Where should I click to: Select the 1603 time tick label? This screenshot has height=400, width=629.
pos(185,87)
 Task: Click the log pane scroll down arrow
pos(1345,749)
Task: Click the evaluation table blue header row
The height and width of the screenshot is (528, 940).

# # # # #

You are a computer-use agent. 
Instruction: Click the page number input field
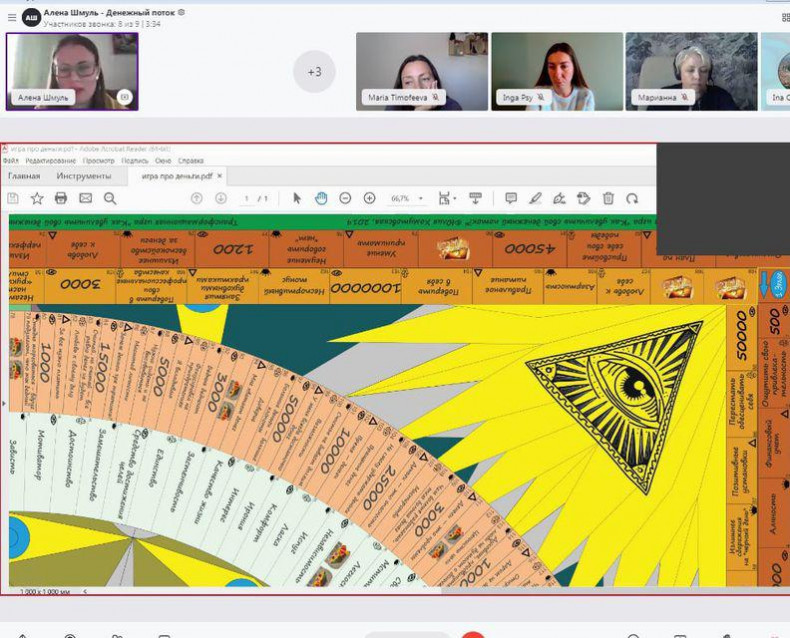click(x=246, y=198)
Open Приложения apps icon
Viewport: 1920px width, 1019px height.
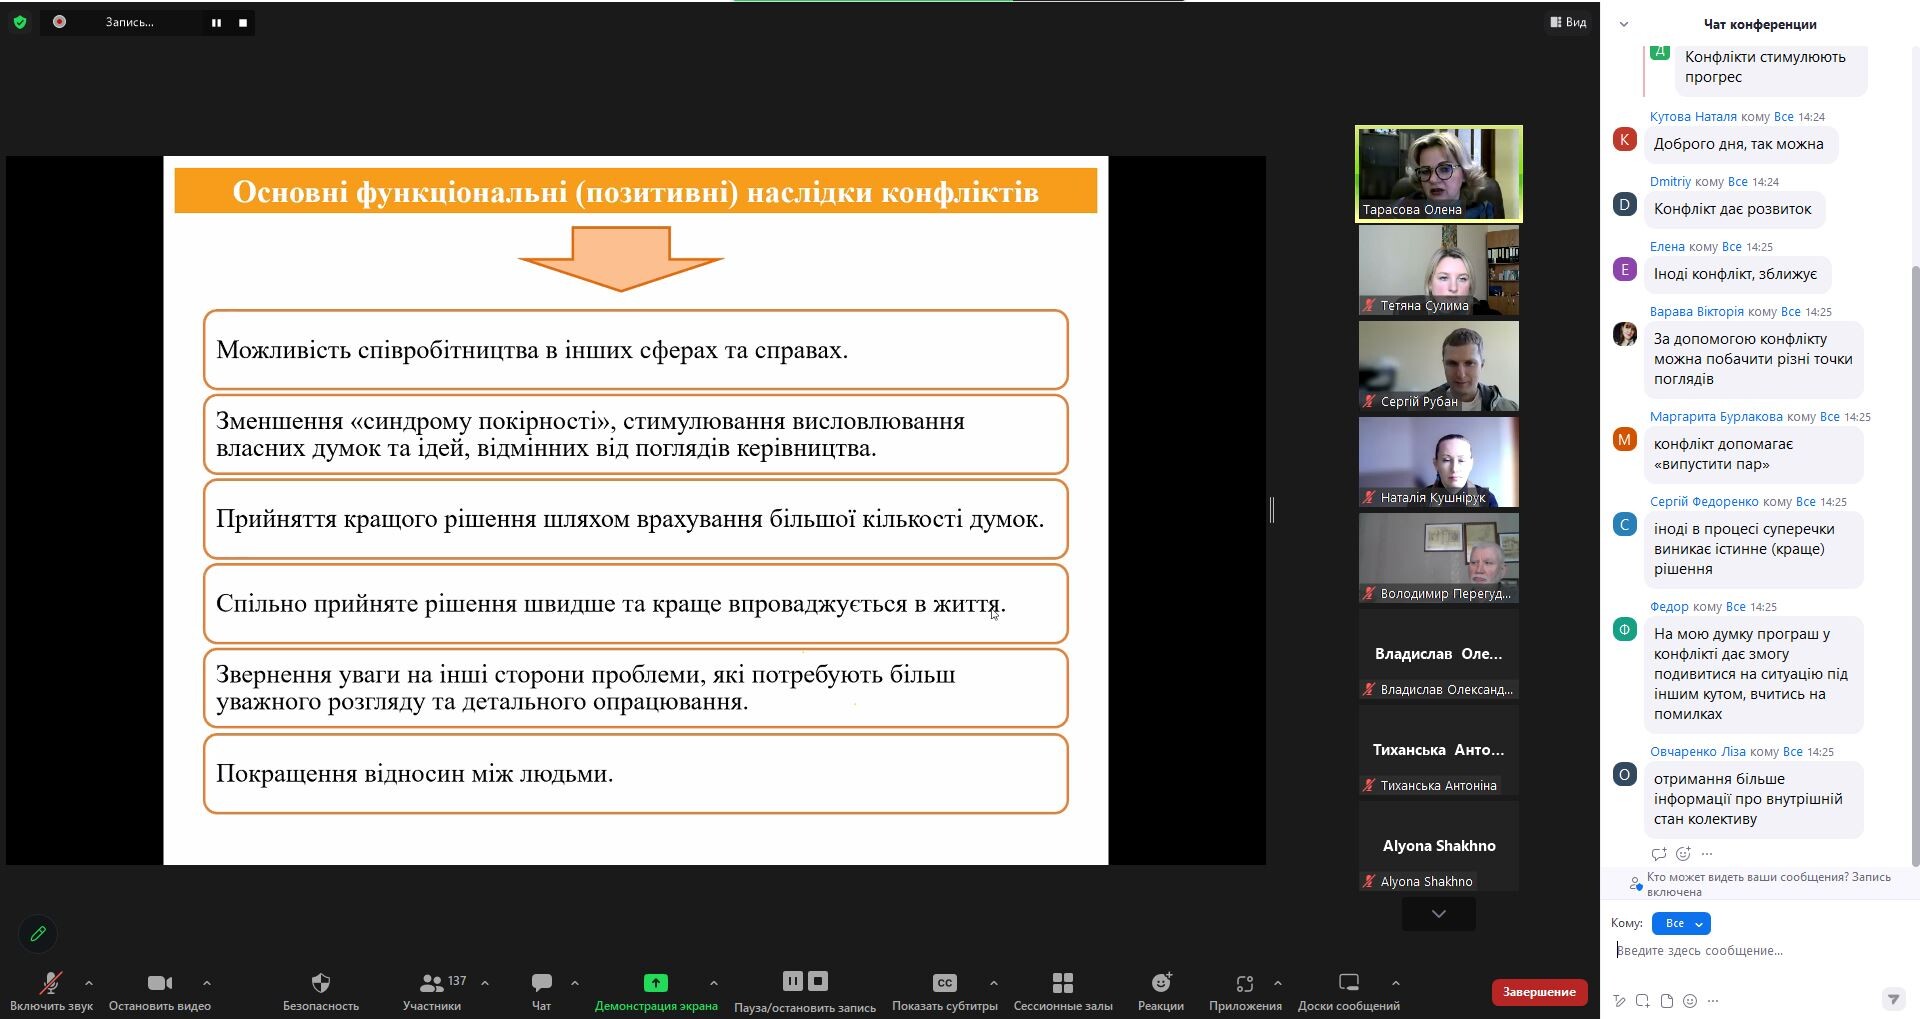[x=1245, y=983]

# # # # #

Using the data above, extract exactly the lines from the one that holds "Task: Click the log pane scroll down arrow" to the one that holds "The height and", both ends included, and no others.

 Task: Click the log pane scroll down arrow
pos(1345,749)
Task: Click the evaluation table blue header row
The height and width of the screenshot is (528, 940).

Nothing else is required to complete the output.